2. I’ll know it when I see it.
  • What is it you’re looking for?
  • Are you looking for someone special?
  • I do the same thing; I hunt for it, I find it and I conquer.
  • Are you trying to match something you’ve purchased before?
  • Is this a Christmas gift?
  • Are you looking for diamonds?
  • Are you looking for something for someone else?
3. I’m just looking.
  • I’m so glad you came here to look.
  • For what?
  • I always look before I buy.
  • Are you just getting started today?
  • Are you looking for something for yourself?
  • Today is a great day for just looking.
  • Awesome, let’s get started.
4. That’s more than I wanted to spend.
  • We have several payment options.
  • Have you considered layaway?
  • We have financing.
  • These come in a variety of prices depending on size.
  • We can change this from platinum to white gold.
  • Well let’s see what we can do for you (if you negotiate price).
  • What price range did you have in mind that is comfortable for you?

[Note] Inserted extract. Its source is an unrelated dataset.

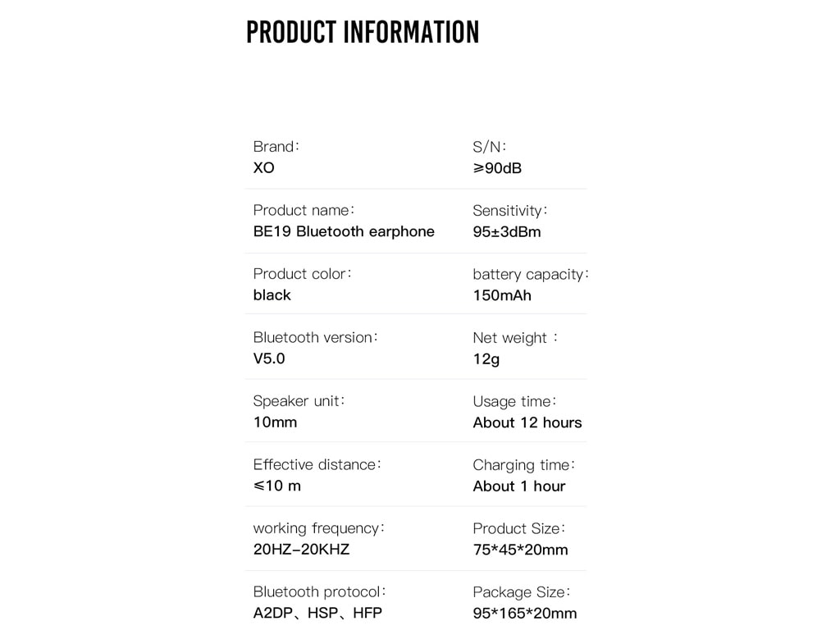Screen dimensions: 840x630
Task: Click the Package Size value 95*165*20mm
Action: pos(524,614)
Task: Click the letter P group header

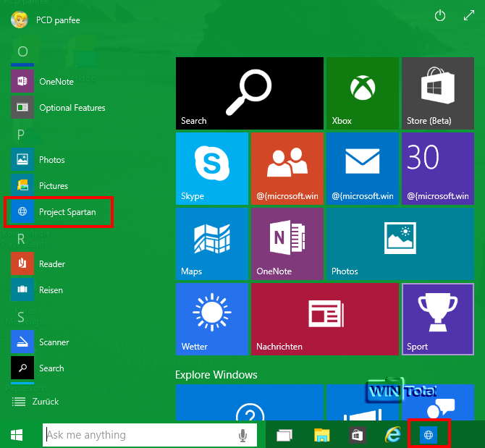Action: coord(22,134)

When you ask what price they’re comfortable with, be careful that they don’t feel pre-judged by how you ask. When asked incorrectly, the client might think that the money is more important to you than the product they’re purchasing or the experience delivered. 

Never make a client feel bad because they can’t afford the item; always make them feel honored because we can find something in their price range that is still high quality. 

Always make it about the client, the event in their life and the item they want. If you handle holiday sales with integrity, poise and a friendly attitude, there’s a good chance you’ll see these clients again. Happy holiday selling!